“The Daughters of Yalta” by Catherine Grace Katz gives readers a backstage glimpse of history by detailing the roles of three daughters of key participants in the Yalta Conference of 1945. The book includes memoirs, diaries, and oral histories of the women who were caregivers, housekeepers, and keepers of family secrets while the world leaders negotiated a hopeful future. The author takes readers behind the scenes to see what it’s like to be sitting on the sidelines of history. Additionally, the book highlights the achievements of women in different fields such as hiking, animal behavior, astronomy, and computer programming. Women have accomplished great feats throughout history, and their stories continue to inspire us.
Celebrating Women’s Achievements Through History
Women have been participants in much of history that has gone unnoticed, but their accomplishments and stories continue to inspire us. The month designated for the celebration of women’s achievements may not be enough, as the history of women is vast and ongoing. This article highlights the accomplishments of a few women who have made significant contributions in different fields.
Emma Gatewood, a 67-year-old mother of nine, is an inspiration to many. She hiked down the 2,000-mile Appalachian Trail not just once but three times, beginning in 1955. She did it without any fancy equipment, guidebooks, tents, or GPS systems. Her story brought needed attention to the trail and made it much more than just a remote footpath in the woods. “Grandma Gatewood’s Walk” by Ben Montgomery details her inspiring story.
Temple Grandin overcame obstacles throughout her life. Doctors claimed she had brain damage as a child because she was non-verbal until the age of four. Later diagnosed with autism, Temple never let herself be labeled. Her work with animals made huge impacts when she designed more humane ways to handle livestock. Today, she is an author, scientist, livestock industry designer, and animal behavior specialist. Her latest book “Visual Thinking” sheds light on different styles of learning and the value of hands-on education.
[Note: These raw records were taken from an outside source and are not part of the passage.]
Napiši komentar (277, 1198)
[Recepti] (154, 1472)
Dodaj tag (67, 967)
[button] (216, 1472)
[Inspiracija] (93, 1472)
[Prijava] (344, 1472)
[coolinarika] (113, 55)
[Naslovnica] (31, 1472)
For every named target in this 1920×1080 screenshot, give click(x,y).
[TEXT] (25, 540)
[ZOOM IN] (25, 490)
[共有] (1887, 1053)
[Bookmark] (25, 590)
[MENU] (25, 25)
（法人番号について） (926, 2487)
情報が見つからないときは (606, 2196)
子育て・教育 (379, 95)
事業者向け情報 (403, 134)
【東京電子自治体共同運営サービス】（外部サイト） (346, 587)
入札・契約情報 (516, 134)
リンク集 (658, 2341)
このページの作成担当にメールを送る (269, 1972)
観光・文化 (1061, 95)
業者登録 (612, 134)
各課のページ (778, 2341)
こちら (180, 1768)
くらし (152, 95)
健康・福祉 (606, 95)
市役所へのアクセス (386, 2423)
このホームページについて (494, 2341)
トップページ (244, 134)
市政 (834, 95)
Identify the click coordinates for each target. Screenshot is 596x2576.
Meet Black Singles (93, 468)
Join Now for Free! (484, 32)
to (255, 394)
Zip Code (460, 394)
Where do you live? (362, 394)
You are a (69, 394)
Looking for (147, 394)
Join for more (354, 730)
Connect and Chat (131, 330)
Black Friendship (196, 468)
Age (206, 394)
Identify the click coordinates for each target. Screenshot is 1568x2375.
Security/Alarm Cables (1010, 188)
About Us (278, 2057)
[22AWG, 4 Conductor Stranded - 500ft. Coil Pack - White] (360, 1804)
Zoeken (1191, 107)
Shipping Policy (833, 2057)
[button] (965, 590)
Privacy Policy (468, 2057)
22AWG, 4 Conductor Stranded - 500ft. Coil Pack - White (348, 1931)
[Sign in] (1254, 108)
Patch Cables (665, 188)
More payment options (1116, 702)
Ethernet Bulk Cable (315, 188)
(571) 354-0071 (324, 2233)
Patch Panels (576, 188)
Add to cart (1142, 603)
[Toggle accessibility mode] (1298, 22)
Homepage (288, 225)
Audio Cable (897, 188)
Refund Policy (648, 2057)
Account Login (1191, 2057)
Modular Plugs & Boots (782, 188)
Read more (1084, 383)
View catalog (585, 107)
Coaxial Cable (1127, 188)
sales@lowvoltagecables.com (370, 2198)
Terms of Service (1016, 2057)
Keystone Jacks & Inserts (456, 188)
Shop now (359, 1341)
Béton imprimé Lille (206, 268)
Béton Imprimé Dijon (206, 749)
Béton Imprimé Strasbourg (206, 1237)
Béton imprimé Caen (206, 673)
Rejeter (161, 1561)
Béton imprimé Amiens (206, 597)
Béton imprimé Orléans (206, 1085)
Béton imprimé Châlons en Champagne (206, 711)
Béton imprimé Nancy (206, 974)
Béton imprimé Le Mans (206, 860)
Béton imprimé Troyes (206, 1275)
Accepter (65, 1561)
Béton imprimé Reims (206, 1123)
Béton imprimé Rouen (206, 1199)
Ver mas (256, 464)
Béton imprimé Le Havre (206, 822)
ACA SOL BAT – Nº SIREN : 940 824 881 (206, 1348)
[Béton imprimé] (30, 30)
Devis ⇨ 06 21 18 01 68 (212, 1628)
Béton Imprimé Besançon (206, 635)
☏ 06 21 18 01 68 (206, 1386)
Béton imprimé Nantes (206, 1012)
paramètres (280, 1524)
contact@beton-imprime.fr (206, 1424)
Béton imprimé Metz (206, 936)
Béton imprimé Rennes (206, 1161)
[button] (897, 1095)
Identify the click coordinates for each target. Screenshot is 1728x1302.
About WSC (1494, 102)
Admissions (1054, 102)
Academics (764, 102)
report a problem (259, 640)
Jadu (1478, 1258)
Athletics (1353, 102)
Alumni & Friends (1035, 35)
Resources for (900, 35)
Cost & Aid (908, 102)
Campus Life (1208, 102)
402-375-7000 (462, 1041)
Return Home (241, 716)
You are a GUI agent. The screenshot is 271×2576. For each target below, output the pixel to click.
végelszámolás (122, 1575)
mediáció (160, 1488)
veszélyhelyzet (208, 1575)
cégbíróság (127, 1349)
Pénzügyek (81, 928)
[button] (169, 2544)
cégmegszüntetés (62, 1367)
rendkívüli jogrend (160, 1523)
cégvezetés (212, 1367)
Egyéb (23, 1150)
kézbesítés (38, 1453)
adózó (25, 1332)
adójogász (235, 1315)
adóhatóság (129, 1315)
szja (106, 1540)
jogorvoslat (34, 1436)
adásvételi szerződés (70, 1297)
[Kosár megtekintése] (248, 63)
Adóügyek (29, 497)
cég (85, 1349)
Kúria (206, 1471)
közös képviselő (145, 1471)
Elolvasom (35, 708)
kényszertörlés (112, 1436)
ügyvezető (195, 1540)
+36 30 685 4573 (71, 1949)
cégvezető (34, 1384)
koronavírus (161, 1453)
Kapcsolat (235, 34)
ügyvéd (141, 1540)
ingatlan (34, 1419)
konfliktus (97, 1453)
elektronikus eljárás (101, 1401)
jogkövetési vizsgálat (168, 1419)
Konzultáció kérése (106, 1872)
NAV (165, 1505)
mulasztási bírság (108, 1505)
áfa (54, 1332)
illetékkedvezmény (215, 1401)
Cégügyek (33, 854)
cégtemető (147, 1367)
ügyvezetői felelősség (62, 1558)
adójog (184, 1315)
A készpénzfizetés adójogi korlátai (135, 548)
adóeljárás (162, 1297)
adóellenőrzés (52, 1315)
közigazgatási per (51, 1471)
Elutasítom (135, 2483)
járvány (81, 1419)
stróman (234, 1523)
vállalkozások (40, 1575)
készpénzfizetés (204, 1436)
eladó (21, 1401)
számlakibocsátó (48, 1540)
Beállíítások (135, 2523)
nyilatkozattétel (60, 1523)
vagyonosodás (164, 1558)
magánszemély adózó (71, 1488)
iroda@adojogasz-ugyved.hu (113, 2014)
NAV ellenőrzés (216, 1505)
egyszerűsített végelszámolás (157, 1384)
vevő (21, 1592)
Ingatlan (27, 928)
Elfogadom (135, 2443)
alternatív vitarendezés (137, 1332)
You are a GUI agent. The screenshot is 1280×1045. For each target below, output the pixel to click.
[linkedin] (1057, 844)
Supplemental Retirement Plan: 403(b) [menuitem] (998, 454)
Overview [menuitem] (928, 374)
Women were forging the way at the foundations of science, math, and technology even before the latest push for girls to enter these fields. In the 1880s, a group of women paved the way for the brand-new field of astronomy by reading the data after it was captured on glass photography plates. This tedious work was considered too menial for men. However, the women spent so much time observing the sky that they expanded the knowledge of stars and astronomy. Science reporter and author Dava Sobel looks at the beginnings of the science of reading the stars in “The Glass Universe.”
Another group of mathematically-inclined women were on the forefront of technology right after World War II. The top-secret project was called ENIAC, an acronym for Electronic Numerical Integrator and Computer. These women were among the first to break into a mostly-male world of computer programmers, although they didn’t have security clearance to be in the room with the machine. Many years of research and interviews concluded with this story of their pioneering work in “Proving Ground” by Kathy Kleiman.
In conclusion, women have accomplished great feats throughout history, from hiking long distances to designing more humane ways to handle livestock and making significant contributions to fields such as astronomy and computer programming. Their stories continue to inspire us, and we must celebrate their achievements and work towards creating a more equitable society for all.
The Daughters of Yalta: A Backstage Glimpse of History
“The Daughters of Yalta” by Catherine Grace Katz takes readers behind the scenes during one of the most important diplomatic negotiations of the past century. The book highlights the important duties of three daughters of key participants in the Yalta Conference in 1945. While three world leaders planned a hopeful future, these women were caregivers, housekeepers, and keepers of family secrets. They were allowed to go on sightseeing excursions instead of being included in the pivotal discussions. The book includes the best of their memoirs, diaries, and oral histories to give us a backstage glimpse of what it’s like to be sitting on the sidelines of history.